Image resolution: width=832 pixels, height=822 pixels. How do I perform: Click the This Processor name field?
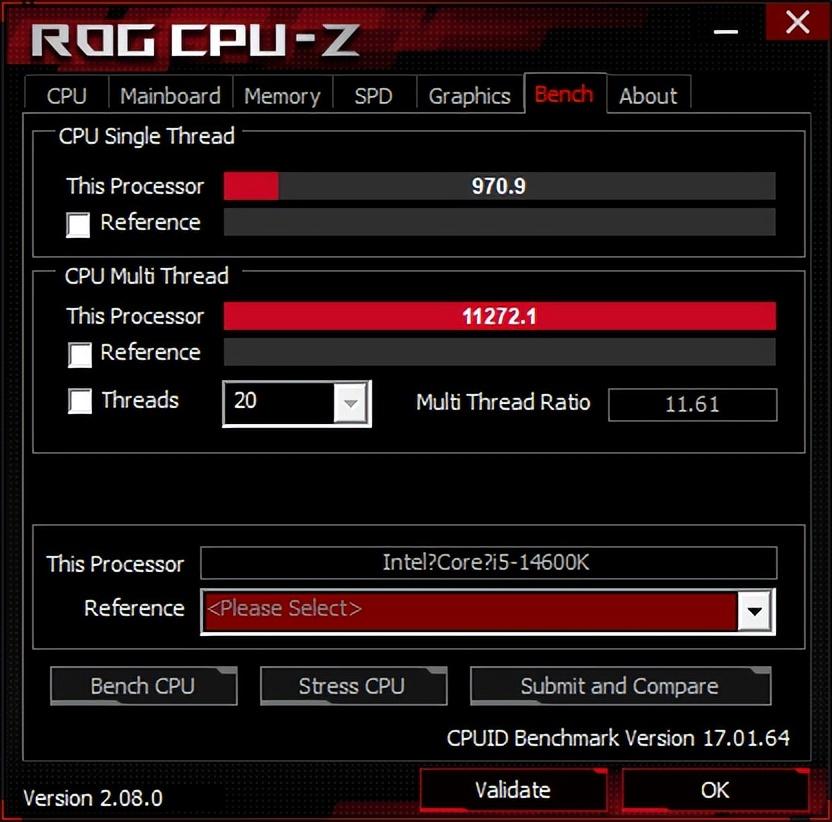point(489,563)
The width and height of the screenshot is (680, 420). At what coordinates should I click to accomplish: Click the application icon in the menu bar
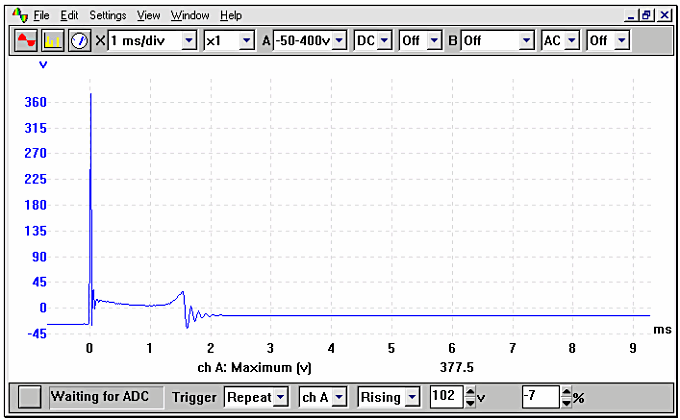point(19,15)
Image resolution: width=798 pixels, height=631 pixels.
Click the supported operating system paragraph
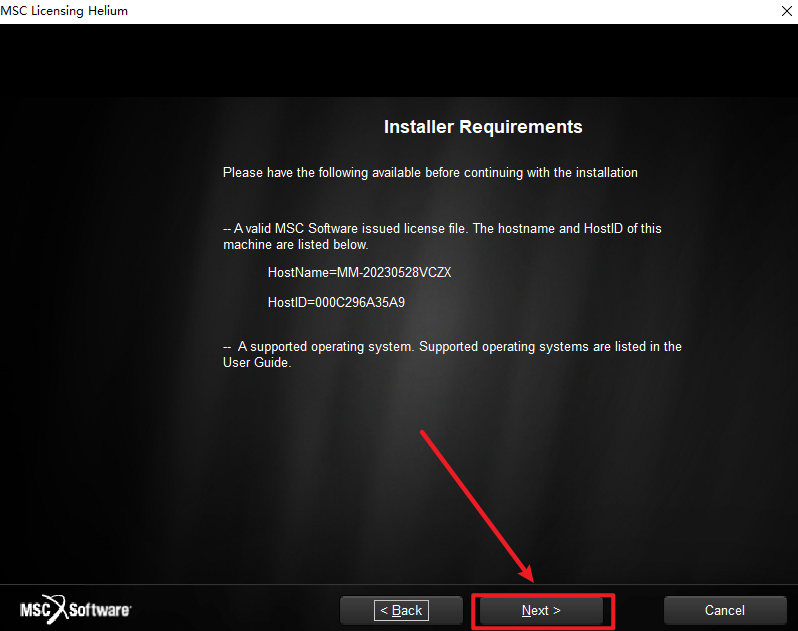pos(452,355)
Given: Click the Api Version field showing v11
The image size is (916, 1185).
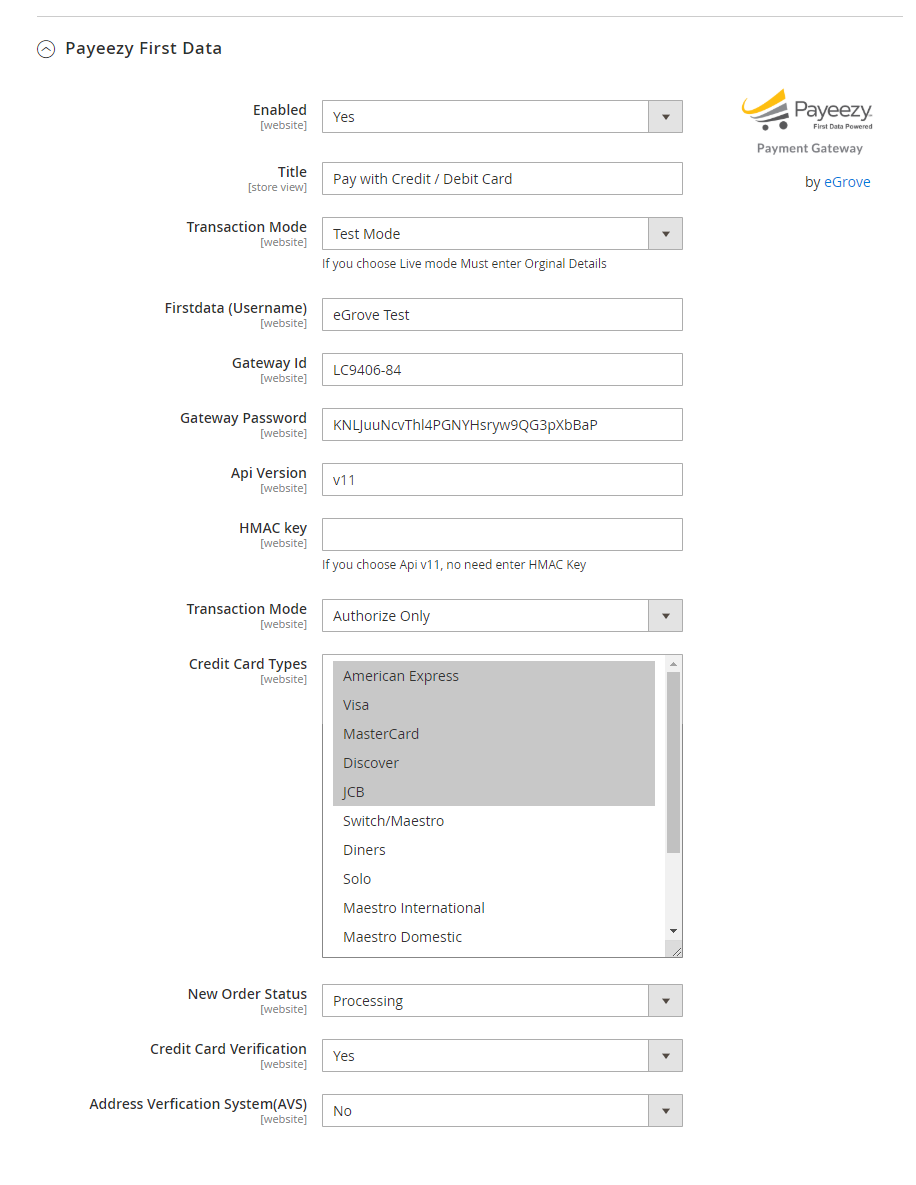Looking at the screenshot, I should pos(500,479).
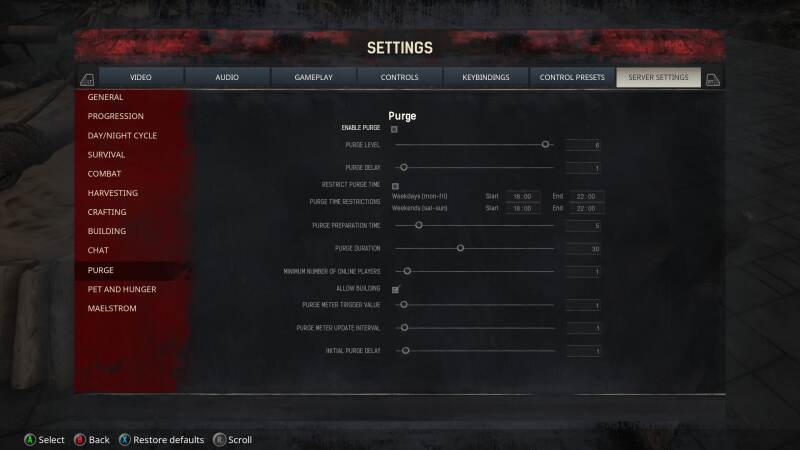Click the Purge Level slider handle
Viewport: 800px width, 450px height.
tap(545, 144)
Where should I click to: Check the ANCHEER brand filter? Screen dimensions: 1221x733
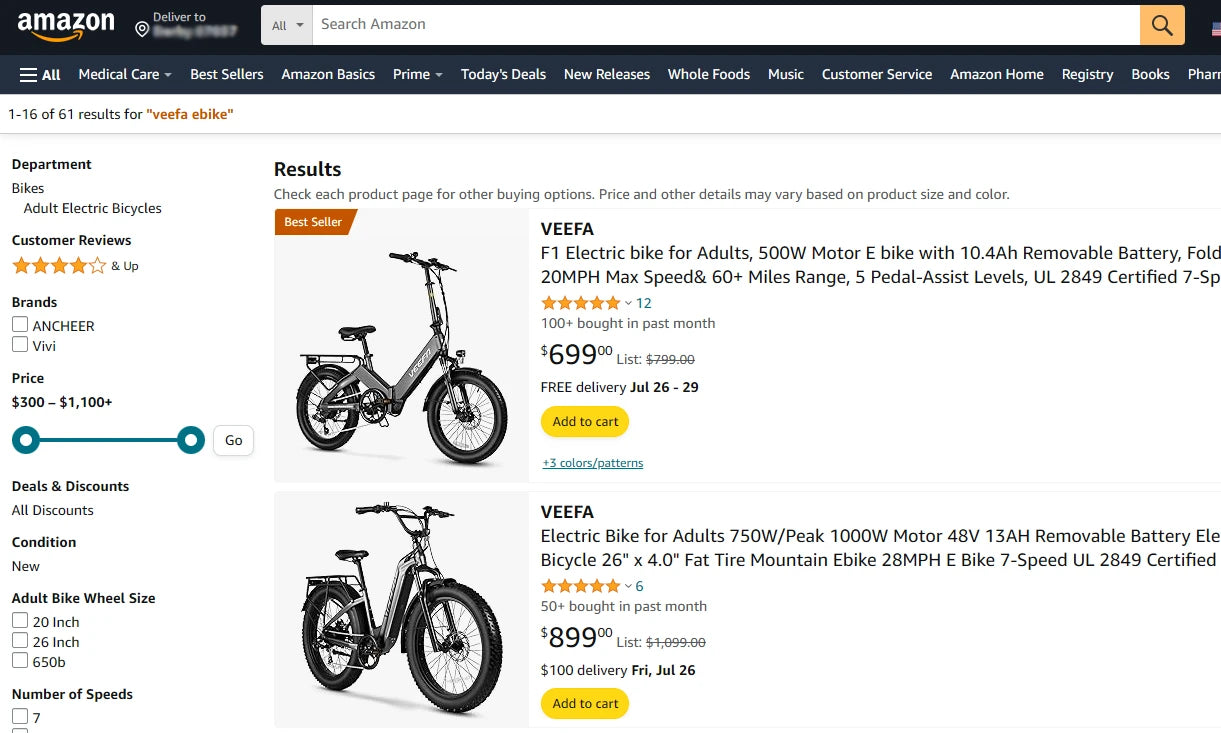pos(19,325)
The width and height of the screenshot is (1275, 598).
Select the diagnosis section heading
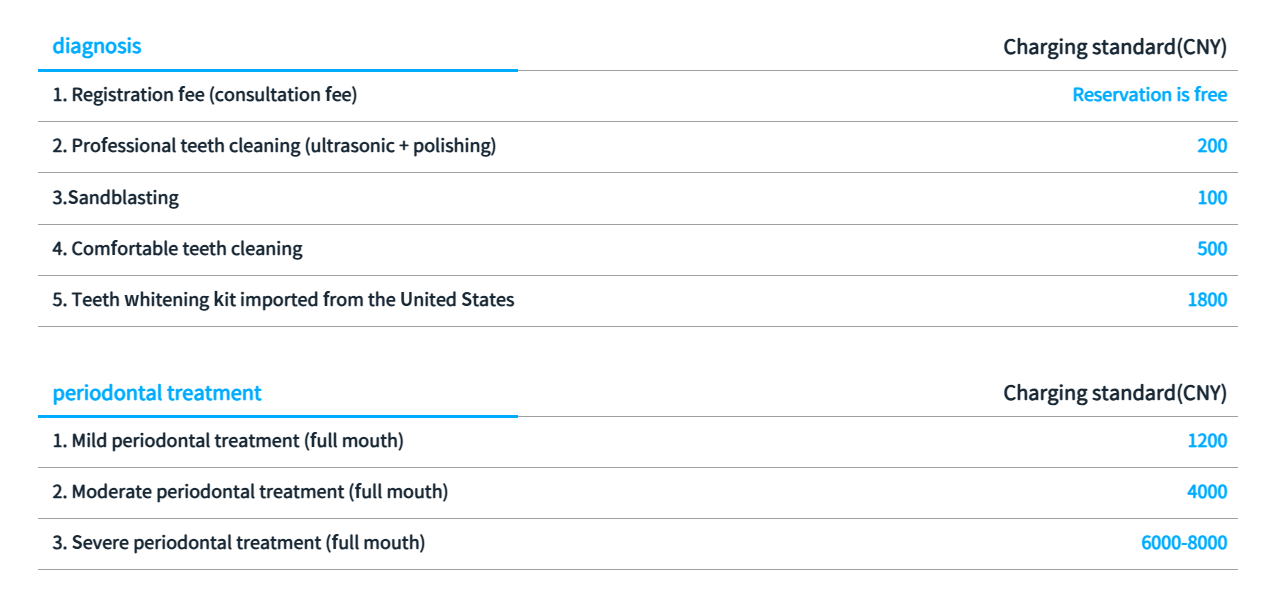pyautogui.click(x=97, y=46)
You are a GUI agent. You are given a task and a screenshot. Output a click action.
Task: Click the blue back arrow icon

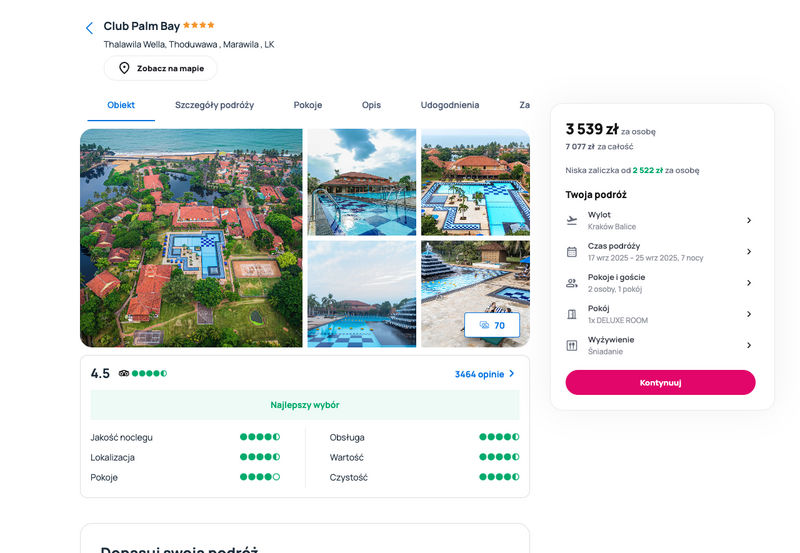[89, 28]
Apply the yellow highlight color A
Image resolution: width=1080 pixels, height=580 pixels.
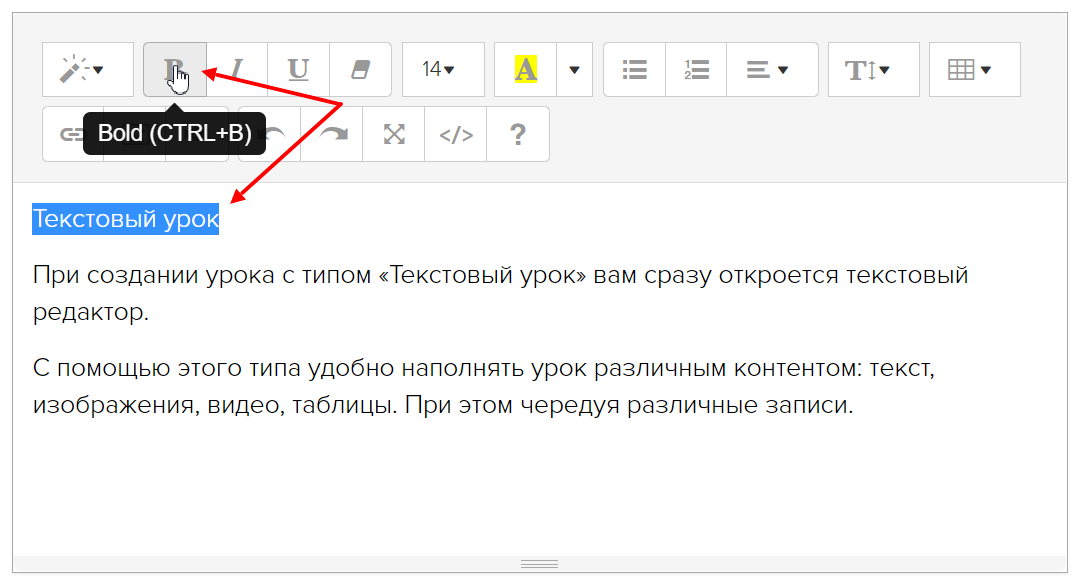pyautogui.click(x=526, y=69)
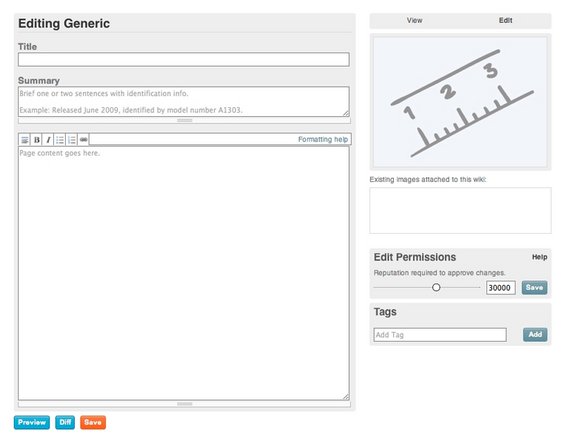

Problem to solve:
Your output should be the records above, duplicated exactly and picture-free.

Exercise result:
Image resolution: width=832 pixels, height=822 pixels. How do I perform: Click the This Processor name field?
point(489,563)
The width and height of the screenshot is (680, 420). At what coordinates should I click to accomplish: Click the application icon in the menu bar
point(19,15)
Image resolution: width=798 pixels, height=631 pixels.
Click the supported operating system paragraph
pos(452,355)
Given: Click the Api Version field showing v11
The image size is (916, 1185).
Looking at the screenshot, I should pos(500,479).
Click the Purge Level slider handle
Viewport: 800px width, 450px height.
tap(545, 144)
Where should I click to: Check the ANCHEER brand filter? Screen dimensions: 1221x733
pos(19,325)
The width and height of the screenshot is (1275, 598).
Select the diagnosis section heading
pyautogui.click(x=97, y=46)
You are a GUI agent. You are given a task and a screenshot. Output a click action.
Task: Click the blue back arrow icon

[89, 28]
Apply the yellow highlight color A
Image resolution: width=1080 pixels, height=580 pixels.
pyautogui.click(x=526, y=69)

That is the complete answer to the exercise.